Symbols from Elkins’ psyche appear to blossom colorfully on his skin. He wears nine tattoos. He stretches out the inside of his right arm to show off an image of the grim reaper, surrounded by flames.

“Heaven won’t take me,” it reads, “hell’s afraid I’ll take over.”

Another tattoo stretches across the back of his neck. Six letters. They spell “Psycho.” It’s a nickname his Marine buddies gave him for being so wild.

Elkins had planned on a career in the Marine Corps. That ended the day of the explosion. Now he works as a civilian, fitting custom boots at White’s Outdoors.

He has a good life in Spokane, he says. He’s recognized as a Purple Heart recipient at public events. Last spring, he pulled on his dress blues and rode in the turret of a Humvee in the Lilac Parade.

He looks now to hunting to provide the rush he relished at war. He plans to hunt deer this season with the Ruger 77 rifle in his bedroom closet he calls “my baby.”

But life here, he says, can be a little dull. He’s used to being shot at.
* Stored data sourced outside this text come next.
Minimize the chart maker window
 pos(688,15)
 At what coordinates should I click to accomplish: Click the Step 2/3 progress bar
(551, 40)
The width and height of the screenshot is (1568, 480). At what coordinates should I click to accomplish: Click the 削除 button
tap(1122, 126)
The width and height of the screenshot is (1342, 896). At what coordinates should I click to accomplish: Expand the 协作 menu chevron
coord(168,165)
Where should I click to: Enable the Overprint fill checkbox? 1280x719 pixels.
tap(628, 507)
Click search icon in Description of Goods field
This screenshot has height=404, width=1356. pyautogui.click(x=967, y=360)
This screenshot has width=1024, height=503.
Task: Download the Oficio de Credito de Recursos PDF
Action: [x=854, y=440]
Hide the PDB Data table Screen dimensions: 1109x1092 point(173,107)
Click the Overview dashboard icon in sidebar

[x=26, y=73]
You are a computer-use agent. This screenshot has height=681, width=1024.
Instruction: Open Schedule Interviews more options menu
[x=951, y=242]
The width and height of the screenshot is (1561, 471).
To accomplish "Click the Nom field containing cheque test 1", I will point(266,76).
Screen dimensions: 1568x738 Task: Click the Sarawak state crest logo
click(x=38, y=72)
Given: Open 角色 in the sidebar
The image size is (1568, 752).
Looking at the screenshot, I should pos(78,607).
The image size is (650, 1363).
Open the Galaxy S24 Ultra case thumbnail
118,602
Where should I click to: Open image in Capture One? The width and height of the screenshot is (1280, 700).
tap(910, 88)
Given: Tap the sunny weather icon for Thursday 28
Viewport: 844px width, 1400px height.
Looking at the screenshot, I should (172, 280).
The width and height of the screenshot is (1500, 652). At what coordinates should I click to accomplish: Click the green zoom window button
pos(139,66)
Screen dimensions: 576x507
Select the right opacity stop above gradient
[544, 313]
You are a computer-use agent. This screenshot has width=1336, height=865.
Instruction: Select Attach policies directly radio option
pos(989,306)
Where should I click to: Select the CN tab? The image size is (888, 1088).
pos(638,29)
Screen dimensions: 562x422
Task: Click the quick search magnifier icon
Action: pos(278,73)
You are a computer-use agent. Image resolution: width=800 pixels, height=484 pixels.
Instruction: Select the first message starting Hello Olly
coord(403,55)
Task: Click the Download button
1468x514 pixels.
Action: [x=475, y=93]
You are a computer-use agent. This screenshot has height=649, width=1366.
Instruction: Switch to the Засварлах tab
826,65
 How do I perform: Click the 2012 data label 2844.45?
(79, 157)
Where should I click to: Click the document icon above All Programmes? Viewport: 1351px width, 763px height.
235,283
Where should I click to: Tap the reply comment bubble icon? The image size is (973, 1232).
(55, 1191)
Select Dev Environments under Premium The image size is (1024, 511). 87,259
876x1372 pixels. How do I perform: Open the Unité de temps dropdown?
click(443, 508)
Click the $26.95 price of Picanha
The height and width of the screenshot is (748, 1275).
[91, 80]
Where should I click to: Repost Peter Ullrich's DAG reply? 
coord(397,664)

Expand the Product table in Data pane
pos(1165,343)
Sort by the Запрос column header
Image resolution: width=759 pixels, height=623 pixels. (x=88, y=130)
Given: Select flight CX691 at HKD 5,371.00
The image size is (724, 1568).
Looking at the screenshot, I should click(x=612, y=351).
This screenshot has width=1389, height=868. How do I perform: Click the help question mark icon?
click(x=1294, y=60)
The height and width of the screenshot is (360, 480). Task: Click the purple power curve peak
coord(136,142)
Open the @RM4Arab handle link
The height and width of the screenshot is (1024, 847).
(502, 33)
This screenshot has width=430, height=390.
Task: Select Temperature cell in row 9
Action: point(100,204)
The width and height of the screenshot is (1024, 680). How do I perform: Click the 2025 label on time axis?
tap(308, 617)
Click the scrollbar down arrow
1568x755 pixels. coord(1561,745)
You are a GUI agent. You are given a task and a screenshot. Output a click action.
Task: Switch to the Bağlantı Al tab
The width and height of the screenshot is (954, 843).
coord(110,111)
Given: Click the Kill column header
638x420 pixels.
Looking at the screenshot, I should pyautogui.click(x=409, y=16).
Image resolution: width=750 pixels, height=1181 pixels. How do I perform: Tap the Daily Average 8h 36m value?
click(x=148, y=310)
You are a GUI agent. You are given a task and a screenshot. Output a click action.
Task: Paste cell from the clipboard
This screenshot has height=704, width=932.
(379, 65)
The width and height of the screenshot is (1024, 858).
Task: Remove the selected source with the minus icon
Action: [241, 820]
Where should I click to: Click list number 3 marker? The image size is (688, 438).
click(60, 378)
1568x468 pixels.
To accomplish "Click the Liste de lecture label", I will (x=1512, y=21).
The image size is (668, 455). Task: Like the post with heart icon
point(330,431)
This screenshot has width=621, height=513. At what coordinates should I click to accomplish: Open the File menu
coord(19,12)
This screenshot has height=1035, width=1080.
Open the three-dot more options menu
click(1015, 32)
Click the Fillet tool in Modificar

When he drives in Spokane, he watches for discarded pop bottles or litter along the side of the road. If he glimpses any, he speeds up. That’s where Iraqis hid explosives.

As Elkins talks, his tone sounds flat, but friendly. He avoids words like “sadness” or “fear.” Even now, his conversation remains filled with the oo-rah spirit of the Marine Corps.

He’d be back in Ramadi right now if it weren’t for these injuries, he says.

“I’m an adrenalin junkie, so I loved it over there.”